:: QUÉ HACER ::
a – Contesta estas preguntas sobre el artículo del desorden, una por renglón:
(i) ¿Qué edad tienen los niños de la fiesta?
(ii) ¿En qué dos casos el desorden de esos niños deja de fluir sin problemas?
(iii) ¿Cómo marchan los grupos en el desfile de Carnaval?
b – Según el artículo del desorden, ¿por qué a los niños de dos años les importan poco los demás? Explícalo en una a tres oraciones.
c – Sigue escribiendo el artículo del desorden a partir de su última oración.

José Woldenberg
Reforma
25/05/2017
Observar una fiesta de niños de dos años resulta un agasajo. No se «pelan», cada uno está en lo suyo, el entorno parece que fuera inexistente. Ensimismados, los otros les importan poco y da la impresión que su propia imaginación les basta y sobra para moverse por su mundo. Se trata de un desorden natural, que fluye sin problemas, salvo cuando algún adulto se entromete o cuando dos de ellos quieren lo mismo. De no ser así, el desorden resulta gozoso. Luego del desfile de Carnaval, en el que los grupos marchan uno tras otro, empieza lo bueno: el trago corre por las calles, la música suena, el baile se expande, los «ligues» no se hacen esperar y cada cual, desinhibido, vive sus sueños y fantasías. Es el desorden eufórico, radiante y esférico que solo puede otorgar la auténtica fiesta. El desorden tiene su encanto. Ni quien lo dude.

:: DATOS DADOS ::
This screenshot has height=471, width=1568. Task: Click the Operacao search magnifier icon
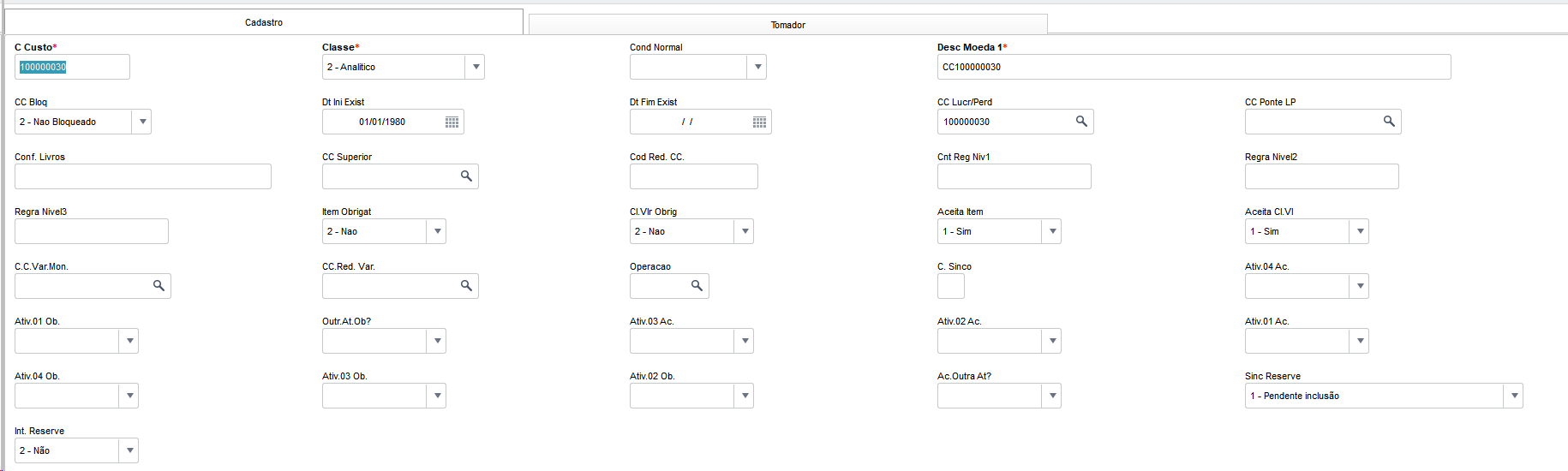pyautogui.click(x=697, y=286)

...

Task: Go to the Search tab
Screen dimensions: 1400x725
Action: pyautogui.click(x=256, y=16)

* * *

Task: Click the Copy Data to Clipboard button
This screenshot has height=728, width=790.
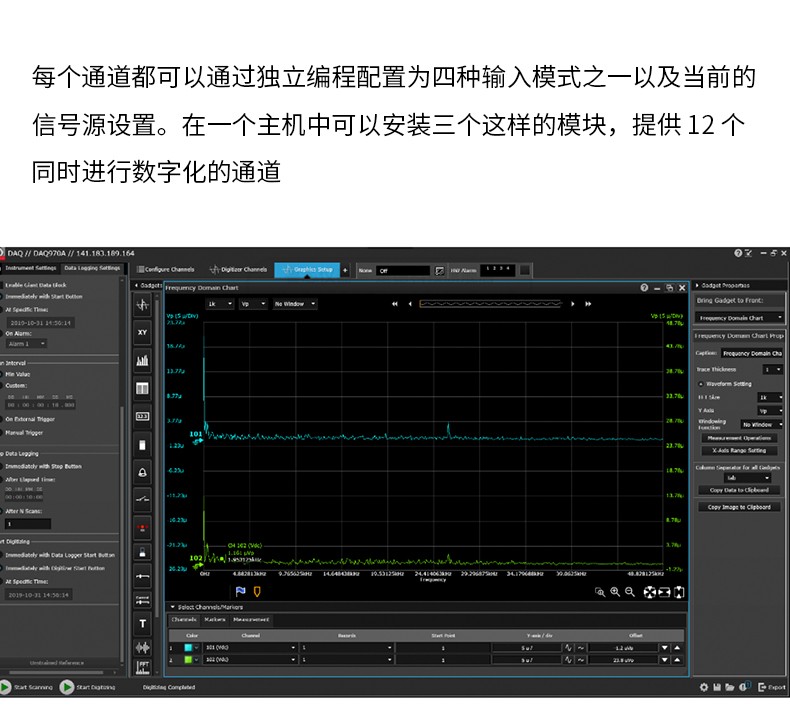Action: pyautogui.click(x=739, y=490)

:: TUS RESPUESTAS ::
a –
(i) Dos años.
(ii) Cuando algún adulto se entromete o cuando dos de ellos quieren lo mismo.
(iii) Uno tras otro.

b – Porque están ensimismados, cada uno en lo suyo. Además, da la impresión de que su propia imaginación les basta y sobra para moverse por su mundo.

c –
Pero nadie festejaría el desorden en un concierto sinfónico. Ahí de lo que se trata es que cada uno de los ejecutantes sea una pieza integrada con el resto. El director no de casualidad lleva la batuta y su primera meta es ordenar, armonizar, el concierto. Fellini, en su Ensayo de orquesta, jugó con la idea de músicos absolutamente libres y por ello sin compromiso con el resto. ¿Un divertimento sobre la imposibilidad de generar algo medianamente audible en medio de la anarquía? Algo similar debe acontecer en el quirófano. Se requiere de un orden que haga posible que los esfuerzos individuales del médico, la anestesista, las enfermeras y demás, ofrezcan los logros esperados.
Larga e innecesaria introducción. Pues bien, la sociedad no es ni un carnaval ni un quirófano, ni un reventón de bebés ni una sinfónica. Pero el gobierno de la sociedad sí requiere y reclama de orden. Ese orden puede ser democrático o autoritario. Pero el desorden en un conglomerado tan masivo, contradictorio, tenso y difícil de armonizar, causa estragos sin fin.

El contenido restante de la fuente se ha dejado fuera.